For all intents and purposes, the launch of Apple's revolutionary iPhone -- complete with folks lining up and even sleeping on sidewalks in anticipation -- heralded a new age of portability.
Customers in line to purchase an iPhone
Customers in line to purchase an iPhone Credit: Edward A. Ornelas

The iPhone and all other soon-to-be-launched mobile phone-centric devices are not simply about the portable phoning capability (so yesterday). They're about the portable internet; portable entertainment; portable news; weather and sports; portable retailing; and, yes, the opportunity for portable branding.

The iPhone and its competitors shouldn't be thought of as just another mobile calling trend in any way, shape or form. This technology channel shouldn't even be thought of as just another line on the media budget; that would also be a vast underestimation.
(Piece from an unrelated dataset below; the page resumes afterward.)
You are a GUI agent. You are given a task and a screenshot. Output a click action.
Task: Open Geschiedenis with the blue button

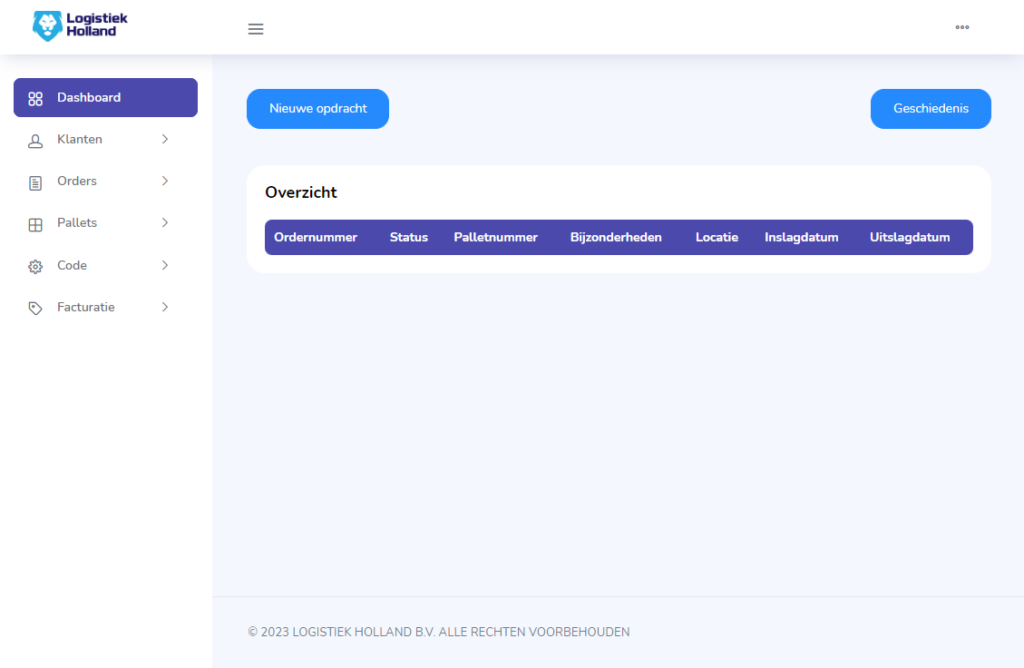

Rather, it should be considered part of a major cultural shift in consumer behavior and consumer empowerment.

Consumer demand
That's because these third-screen devices enable portable, personalized, boundary-less access to everything and anything of interest to anyone and everyone. And while the technology itself has been the enabler, it's consumer demand for greater control, connectivity and, yes, self-expression and fun that have been the real drivers in the seismic shift. Talk about I-communications (with a capital I).

As consumers adopt and adapt to the latest third-screen devices, and as brand organizations in every category from automobiles to military recruitment begin to "port" their branding, they need to think strategically about their brands in terms of portability potential. They must look at their brands from the perspective of those looking at the third screen.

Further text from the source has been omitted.